WHAT TO DO –
• A. Please list every grape variety the passage on Tuscan and Italian wine below names as part of a blend or as a grape variety used in Super Tuscans.
• B. Under the Chianti DOC rules described in the passage on Tuscan and Italian wine below, what was the largest share of Sangiovese a blend could contain?
• C. Decide whether each statement agrees with the passage on Tuscan and Italian wine below, and support each verdict by quoting the deciding words: (i) "Super-Tuscan" is printed on the bottle as an official designation. (ii) Tignanello's blend included 5% Cabernet Franc. (iii) The term Super Tuscans was coined in the 1980s.

* Start EXTRACTED TEXT *

Known mainly for its Chiantis until the 70s, Tuscany experienced a real wine revolution when Marchesi Antinori bottled his first 'Tignanello'. Composed of a blend of 80% Sangiovese 15% Cabernet Sauvignon and 5% Cabernet Franc, this wine was a real upheaval and questioned the established order.
Indeed, the rules of the DOC appellation of the Chianti zone were, at that time, extremely restrictive. The blend could only contain a maximum of 70% Sangiovese and a minimum of 10% of another white grape variety. International grape varieties were totally forbidden and any producers who derogated from these rules could not mention the name of Chianti and had to classify their wine as "Table wine".
During this period, the Tuscan winemakers came to realize that the rules governing the Chianti appellation were too restrictive and therefore decided to start developing and marketing new types of wine that challenged regional traditions and regulatory requirements! It was only a few years later, in the 1980s, that the term Super Tuscans was invented and used to describe a very high quality red Tuscan blend of international grape varieties such as Merlot, Cabernet Sauvignon and Syrah.
The term "super-Tuscan" is not an official designation and will not appear on the bottle; you will have to look for the classification "Toscana IGT" appearing on the label! Note that there are IGT wines from all over Italy! And the idea is the same: to use a variety of indigenous and non-native grapes! The most prestigious wines can benefit from the designation "Bolgheri DOC Superiore" or even "Bolgheri Sassicaia DOC" for Sassicaia.
Italian vineyards are the oldest in the world. The Greeks gave the territory the nickname of Œnotria meaning "the land of wine." According to the OIV, Italy is today the world leader in wine production, ahead of France and Spain. The peculiarity of Italy: all regions of the country produce wine: from Veneto to Sicily via Sardinia. The climate in general is Mediterranean, although the north and the centre are rather temperate. The variation in terrain is very different from one region to another, as much as culinary cultures or grape varieties (nearly 340 officially). This geographical, climatic, cultural and ampelographic diversity makes this country a mosaic of amazing richness.
Summing up, Italy can be subdivided into three major wine regions:
- The North, with Veneto to the east, the birthplace of Amarone and Prosecco, and the regions of Trentino and Friuli, producing wines of an "alpine" style. To the west: a varied geography, encompassing more alpine regions such as Valle d'Aosta and Lombardy, hilly regions such as Piedmont (Barolo) and Emilia-Romagna with Lambrusco, then Liguria to the south and Cinq Terres coiled along the Mediterranean.

* End EXTRACTED TEXT *
* Start COLLECTED DATA *

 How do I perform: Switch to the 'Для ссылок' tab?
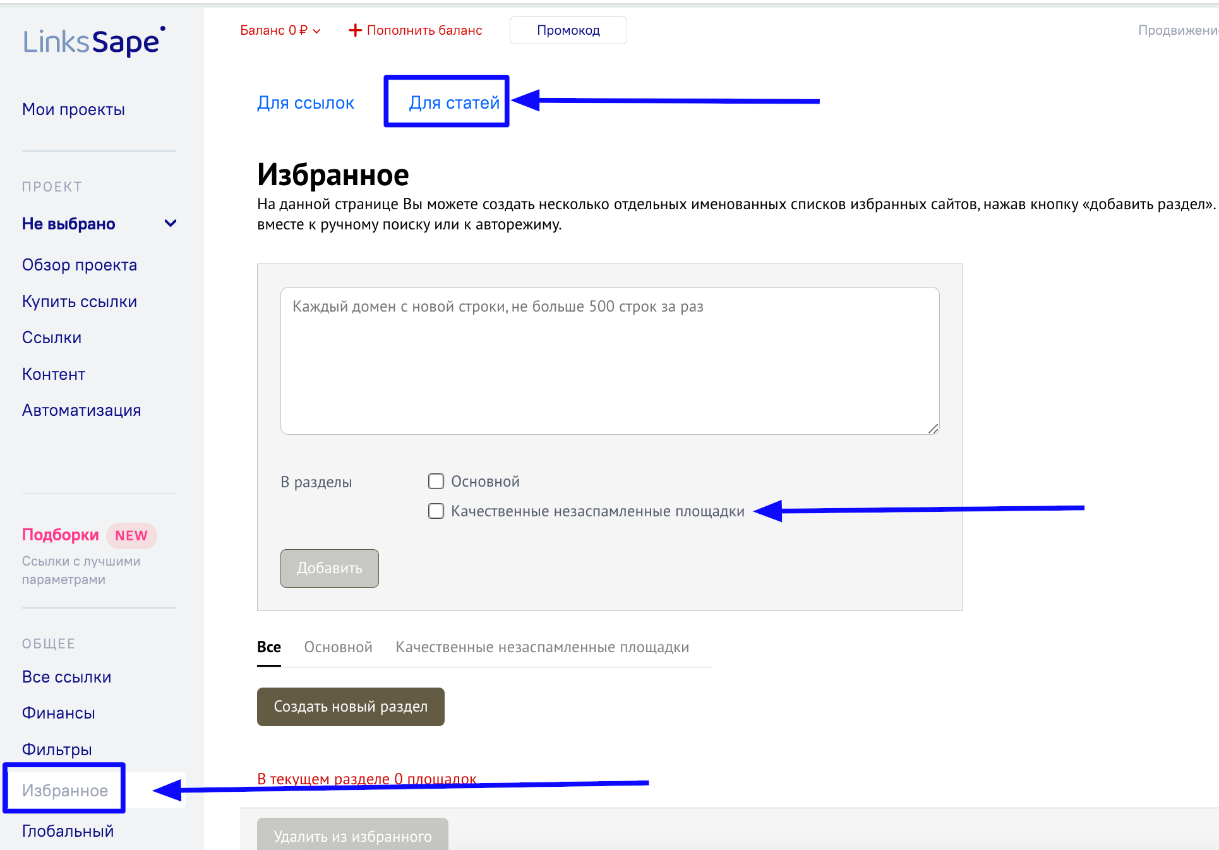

* End COLLECTED DATA *

ANSWERS PROVIDED –
• A. Sangiovese, Cabernet Sauvignon, Cabernet Franc, Merlot, Syrah

• B. A maximum of 70% Sangiovese.

• C.
(i) No: "The term "super-Tuscan" is not an official designation and will not appear on the bottle"
(ii) Yes: "and 5% Cabernet Franc"
(iii) Yes: "in the 1980s, that the term Super Tuscans was invented"